Und auch ihre Führungskräfte appellieren im Gespräch mit den Mitarbeitern oft an das kollektive WIR – gerade so, als hätten die Inhaber der Unternehmen sowie deren Führungskräfte und Mitarbeiter identische Interessen und säßen alle im selben Boot.

Doch dann brechen wie in der aktuellen Wirtschaftsflaute die Umsätze weg und die Erträge sinken.

Und die Unternehmensleitung muss die Vorgaben erhöhen sowie Sozialleistungen streichen – und im Extremfall sogar Mitarbeiter entlassen.

Dann entpuppt sich das kollektive WIR meist als ideologische „Seifenblase“, die schnell platzt, wenn die Sonne nicht mehr scheint.

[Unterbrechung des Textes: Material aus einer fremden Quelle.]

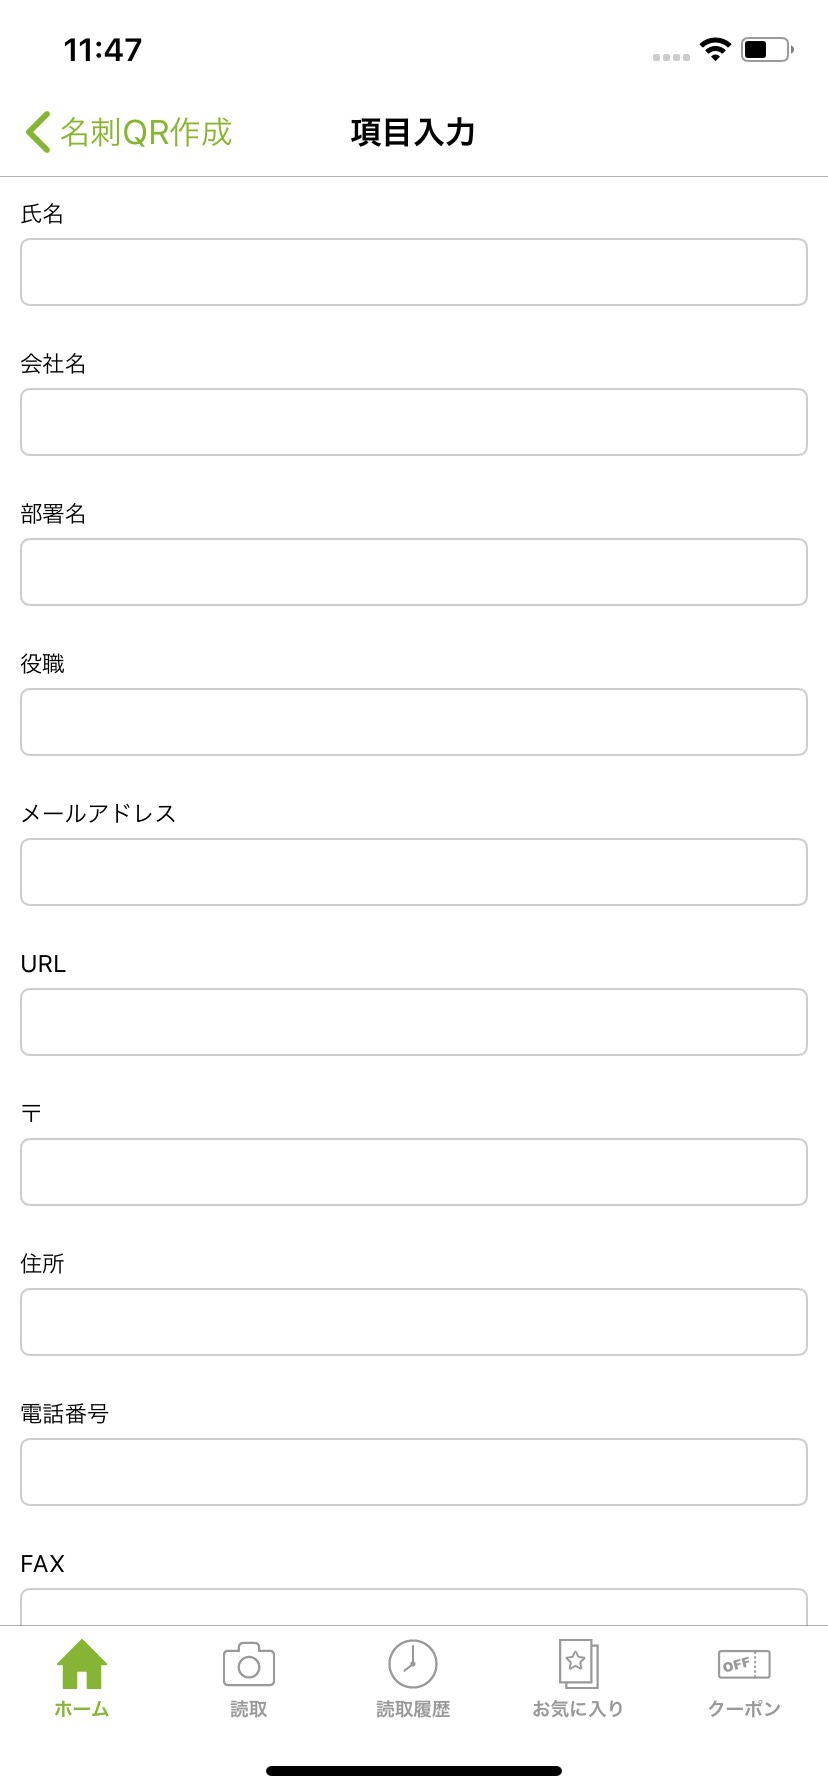Switch to the 読取履歴 tab label
The width and height of the screenshot is (828, 1792).
click(x=413, y=1709)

Unternehmen sind Zweckgemeinschaften

Dann wird zudem deutlich: Unternehmen sind keine (Groß-)Familien, in denen alle gemeinsam durch dick und dünn gehen.

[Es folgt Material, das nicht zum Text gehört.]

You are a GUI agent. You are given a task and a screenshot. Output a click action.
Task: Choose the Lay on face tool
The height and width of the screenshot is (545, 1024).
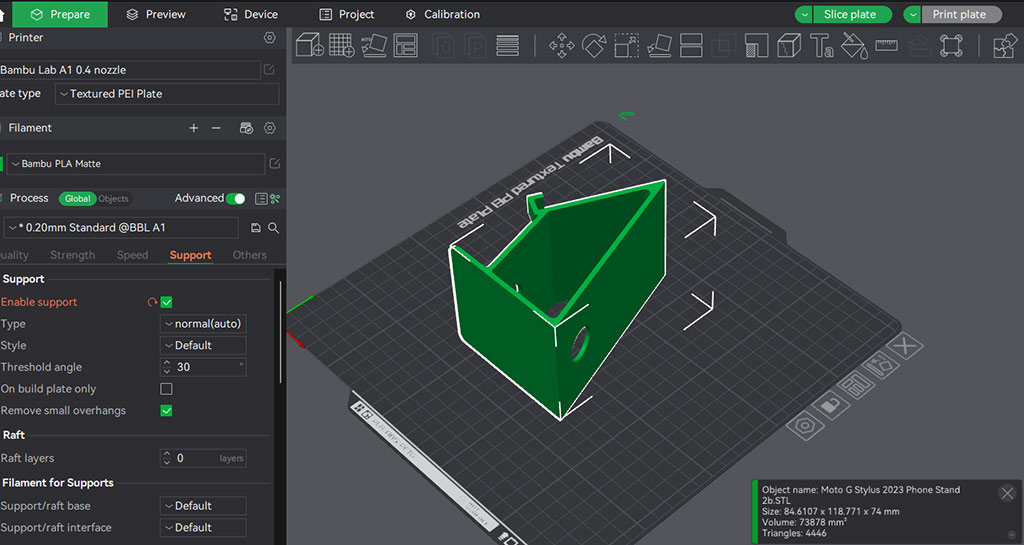[x=659, y=45]
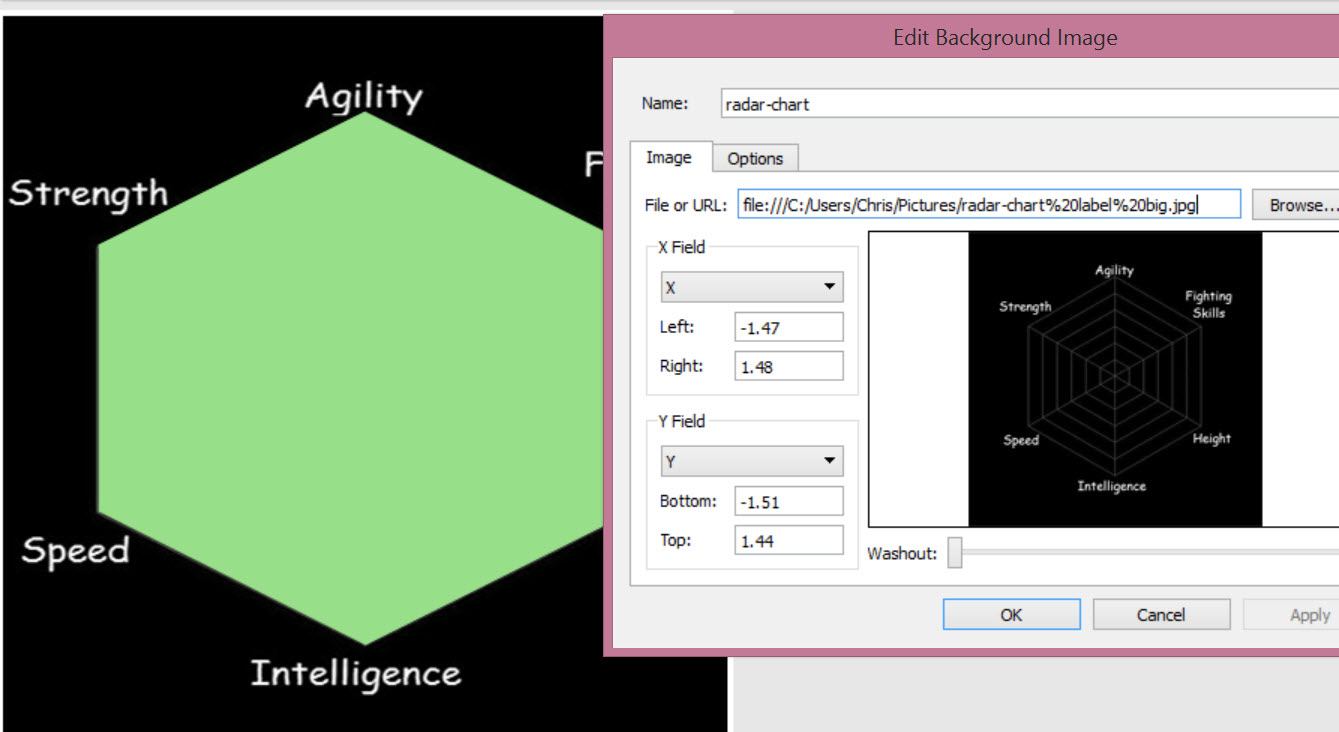Click the File or URL text box
Image resolution: width=1339 pixels, height=732 pixels.
988,205
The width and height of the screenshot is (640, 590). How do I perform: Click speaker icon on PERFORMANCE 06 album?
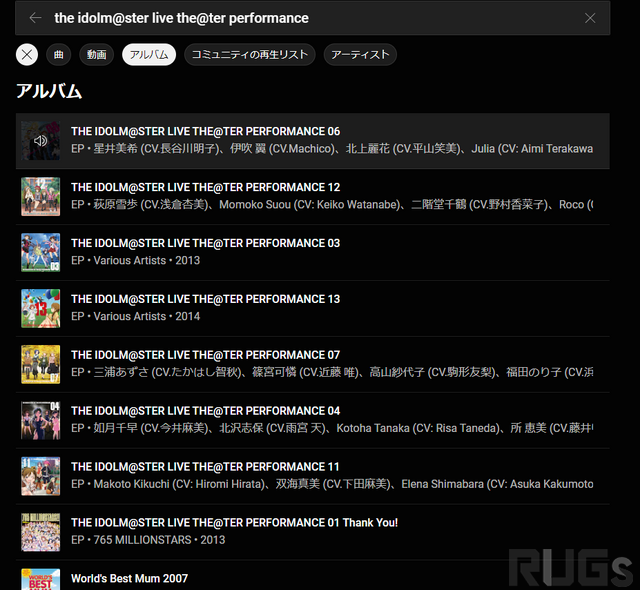pos(41,141)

Unternehmen sind vielmehr Zweckgemeinschaften – also soziale Gebilde, in denen sich Personen mit unterschiedlichen Interessen zeitweise zusammenschließen, um wechselseitig voneinander zu profitieren.

Und wenn ein oder mehrere Beteiligte aus der Zusammenarbeit keinen oder nur noch wenig Nutzen ziehen? Dann trennen sich die Wege wieder.

Vor diesem Hintergrund stellt sich die Frage: Welchen Nutzen haben Unternehmen davon, sich in den Mitarbeitergesprächen und -publikationen so zu präsentieren, als seien sie soziale Einrichtungen? Keinen!

Denn hierdurch werden nur die Interessengegensätze verschleiert, die zwischen den „Stakeholdern“ bestehen – angefangen bei den Unternehmensinhabern, über die Führungskräfte bis hin zu den einfachen Angestellten. Also werden sie in den Mitarbeitergesprächen auch nicht erörtert.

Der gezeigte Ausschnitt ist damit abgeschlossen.